Operating weakness came from a variety of sources including technological obsolescence, shortages in skilled labor or increases in labor costs, changes in the operating environment or simple mismanagement.
For some defaulters, disruption caused by the COVID-19 pandemic was the last straw.
Looking ahead amid a challenging economic environment in 2023, capital structures of the healthcare companies rated B3 negative or lower will become “unsustainable” as they contend with higher financing costs and find it increasingly difficult to find willing lenders to refinance.
“Companies with unsustainable capital structures will need to cut their cash interest expense by either seeking to convert their debt to payment-in-kind (PIK) obligations, completing debt-to-equity conversions, or through debt extensions. Lenders will likely accept these maneuvers to avoid borrowers filing for bankruptcy, which would result in greater losses,” analysts wrote.

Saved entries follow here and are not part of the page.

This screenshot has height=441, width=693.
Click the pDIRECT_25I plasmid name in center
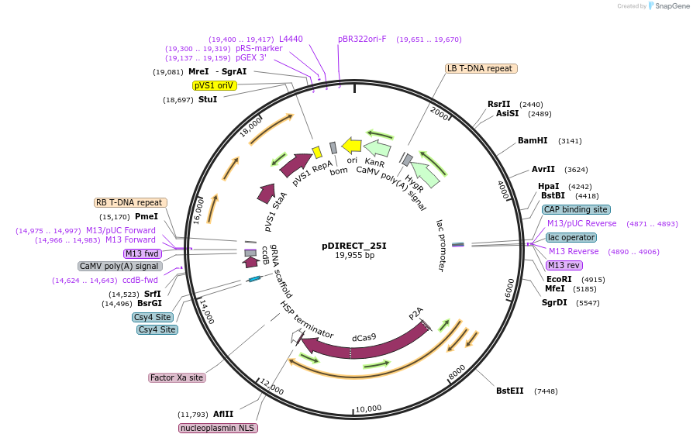(353, 246)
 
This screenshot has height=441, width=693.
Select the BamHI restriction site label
(533, 141)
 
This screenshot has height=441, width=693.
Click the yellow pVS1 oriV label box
(214, 85)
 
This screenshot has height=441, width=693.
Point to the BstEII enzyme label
(511, 391)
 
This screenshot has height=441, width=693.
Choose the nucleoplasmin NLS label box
(218, 428)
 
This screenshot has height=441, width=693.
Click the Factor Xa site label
(178, 377)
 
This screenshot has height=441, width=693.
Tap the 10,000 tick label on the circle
(368, 408)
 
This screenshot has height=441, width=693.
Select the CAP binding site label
(576, 209)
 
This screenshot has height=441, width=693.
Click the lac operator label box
(571, 237)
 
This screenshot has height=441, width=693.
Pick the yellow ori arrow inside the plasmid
(351, 145)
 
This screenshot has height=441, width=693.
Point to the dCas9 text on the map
(364, 337)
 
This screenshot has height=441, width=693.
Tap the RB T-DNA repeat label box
(130, 202)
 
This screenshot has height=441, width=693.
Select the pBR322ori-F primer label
(362, 39)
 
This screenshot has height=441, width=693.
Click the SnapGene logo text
(671, 5)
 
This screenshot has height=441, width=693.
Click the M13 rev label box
(564, 265)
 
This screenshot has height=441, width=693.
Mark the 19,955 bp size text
(354, 255)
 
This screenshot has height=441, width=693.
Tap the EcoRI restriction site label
(559, 279)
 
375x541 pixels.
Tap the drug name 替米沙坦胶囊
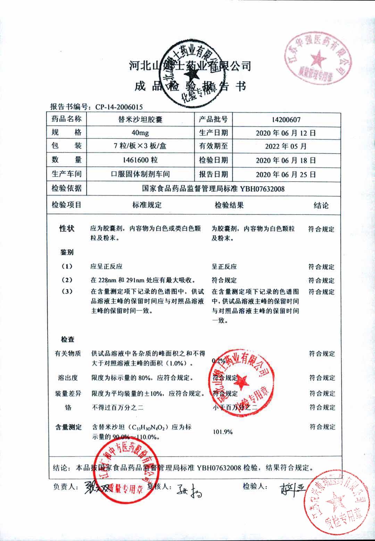(140, 120)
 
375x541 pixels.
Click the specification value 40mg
(140, 133)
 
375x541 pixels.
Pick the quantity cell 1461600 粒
(140, 160)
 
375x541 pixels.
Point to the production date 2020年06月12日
(286, 133)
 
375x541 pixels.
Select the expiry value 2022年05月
(286, 147)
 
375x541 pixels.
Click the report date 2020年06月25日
(286, 174)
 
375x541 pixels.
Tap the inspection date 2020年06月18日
(286, 160)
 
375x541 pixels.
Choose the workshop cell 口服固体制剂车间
(140, 174)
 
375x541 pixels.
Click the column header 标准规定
(147, 205)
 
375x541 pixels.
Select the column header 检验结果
(229, 205)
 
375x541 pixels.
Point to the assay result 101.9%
(223, 432)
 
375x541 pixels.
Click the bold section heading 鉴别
(67, 252)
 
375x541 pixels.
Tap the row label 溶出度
(68, 378)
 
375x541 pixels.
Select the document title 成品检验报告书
(190, 86)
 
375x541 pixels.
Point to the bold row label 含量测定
(68, 427)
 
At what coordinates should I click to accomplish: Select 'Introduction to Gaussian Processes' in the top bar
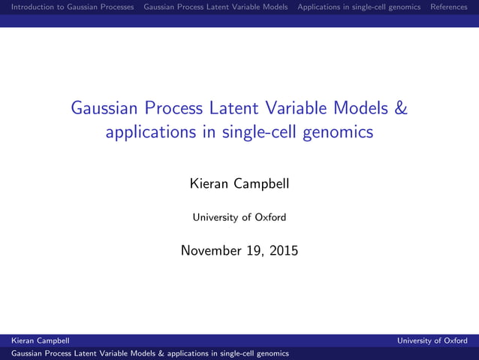(68, 7)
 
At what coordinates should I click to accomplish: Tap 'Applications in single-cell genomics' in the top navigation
(359, 7)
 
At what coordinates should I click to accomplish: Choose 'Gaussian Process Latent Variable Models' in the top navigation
(215, 7)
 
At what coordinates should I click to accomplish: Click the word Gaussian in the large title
(104, 108)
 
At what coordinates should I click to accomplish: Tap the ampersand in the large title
(401, 108)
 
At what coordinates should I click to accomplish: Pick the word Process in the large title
(170, 108)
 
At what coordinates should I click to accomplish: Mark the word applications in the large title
(147, 133)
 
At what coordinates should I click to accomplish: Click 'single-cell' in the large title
(253, 133)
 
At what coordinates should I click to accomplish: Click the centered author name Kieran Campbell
(240, 183)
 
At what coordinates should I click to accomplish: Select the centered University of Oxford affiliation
(240, 218)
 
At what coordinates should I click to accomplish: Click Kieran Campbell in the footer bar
(40, 340)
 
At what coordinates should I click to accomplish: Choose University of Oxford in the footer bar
(432, 340)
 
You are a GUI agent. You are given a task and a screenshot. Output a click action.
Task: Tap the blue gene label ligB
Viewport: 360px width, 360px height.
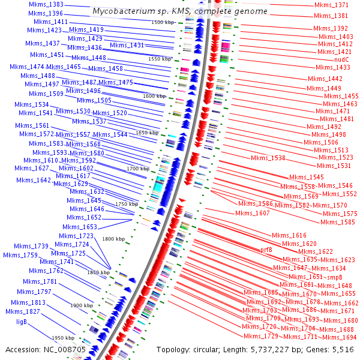(21, 322)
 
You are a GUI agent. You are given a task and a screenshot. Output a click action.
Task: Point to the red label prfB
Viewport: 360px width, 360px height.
(266, 249)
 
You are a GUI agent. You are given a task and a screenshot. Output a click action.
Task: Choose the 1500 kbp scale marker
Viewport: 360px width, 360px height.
(163, 22)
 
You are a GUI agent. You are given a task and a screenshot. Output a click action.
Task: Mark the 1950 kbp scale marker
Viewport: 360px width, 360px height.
(62, 338)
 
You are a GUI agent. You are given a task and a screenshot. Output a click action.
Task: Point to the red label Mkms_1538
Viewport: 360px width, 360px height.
(268, 158)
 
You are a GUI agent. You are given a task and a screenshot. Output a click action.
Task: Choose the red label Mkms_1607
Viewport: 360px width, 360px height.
(253, 213)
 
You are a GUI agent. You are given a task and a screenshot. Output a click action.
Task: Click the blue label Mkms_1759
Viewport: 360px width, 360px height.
(20, 255)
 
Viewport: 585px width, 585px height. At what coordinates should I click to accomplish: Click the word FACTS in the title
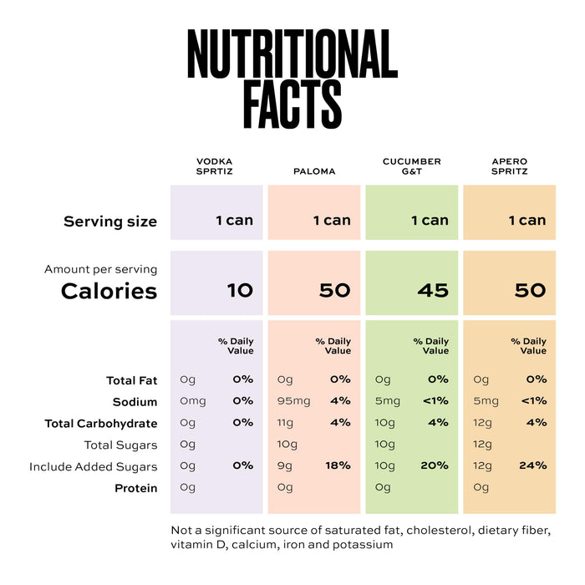pyautogui.click(x=292, y=104)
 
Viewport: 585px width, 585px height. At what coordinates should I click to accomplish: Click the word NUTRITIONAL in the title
pyautogui.click(x=292, y=53)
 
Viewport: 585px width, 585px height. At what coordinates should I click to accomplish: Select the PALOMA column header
pyautogui.click(x=314, y=171)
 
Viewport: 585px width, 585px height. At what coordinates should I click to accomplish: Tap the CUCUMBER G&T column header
pyautogui.click(x=412, y=166)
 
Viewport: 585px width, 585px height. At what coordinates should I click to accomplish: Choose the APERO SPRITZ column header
pyautogui.click(x=509, y=166)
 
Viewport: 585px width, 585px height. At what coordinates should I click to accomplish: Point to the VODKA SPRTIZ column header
pyautogui.click(x=215, y=166)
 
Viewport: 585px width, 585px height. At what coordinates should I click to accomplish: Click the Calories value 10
pyautogui.click(x=241, y=290)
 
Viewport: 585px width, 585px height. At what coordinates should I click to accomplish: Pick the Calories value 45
pyautogui.click(x=433, y=290)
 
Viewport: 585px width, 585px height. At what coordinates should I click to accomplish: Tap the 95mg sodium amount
pyautogui.click(x=293, y=401)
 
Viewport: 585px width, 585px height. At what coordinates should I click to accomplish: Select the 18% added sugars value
pyautogui.click(x=338, y=465)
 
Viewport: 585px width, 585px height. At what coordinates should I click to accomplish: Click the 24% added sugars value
pyautogui.click(x=533, y=465)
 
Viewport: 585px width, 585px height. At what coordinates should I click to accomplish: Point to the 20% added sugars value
pyautogui.click(x=435, y=465)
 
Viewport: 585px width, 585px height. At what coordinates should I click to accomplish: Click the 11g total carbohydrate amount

Moody’s analysts noted that private equity activity in the sector contributed to the uptick in companies on the lower end of the ratings scale.
Nearly 90% of the North American healthcare issuers on the B3N List are controlled by private equity, reflecting “aggressive financial policies, high leverage and debt structures predominantly funded with floating-rate loans,” analysts wrote.
As credit conditions worsen and interest expense rises, these companies’ cash flow have increasingly come under pressure, which limits their ability to adapt to changing industry dynamics such as increasing social risk, new legislation and litigation.
Two of the largest healthcare companies on the B3N List are owned by private equity: physician staffing companies Envision Healthcare, which has defaulted on its debt twice since January 2020, and Team Health, which we downgraded to Caa3 in October, Moody’s noted.
Analysts warned that many of the downgraded companies face the same factors that caused 13 healthcare companies to default.
Labor costs, which have risen in most industries, have been particularly credit negative for healthcare companies, which have also been plagued by labor shortages. “Labor issues led to ratings downgrades to B3 negative or below for several healthcare staffing companies, which have struggled to find sufficient labor to provide necessary care at a cost at which they can remain profitable,” analysts noted.
Technological obsolescence is another factor that has led to recent downgrades. For instance, Lifescan Global is seeing its traditional blood glucose monitoring equipment being replaced with newer technology that is much more popular with patients. Another example is Carestream Health, which specializes in traditional medical film for X-rays—a technology that is being rapidly replaced by digital imaging.
Changing industry dynamics, including new legislation or regulations, can cause additional headwinds and drive downgrades, Moody’s said.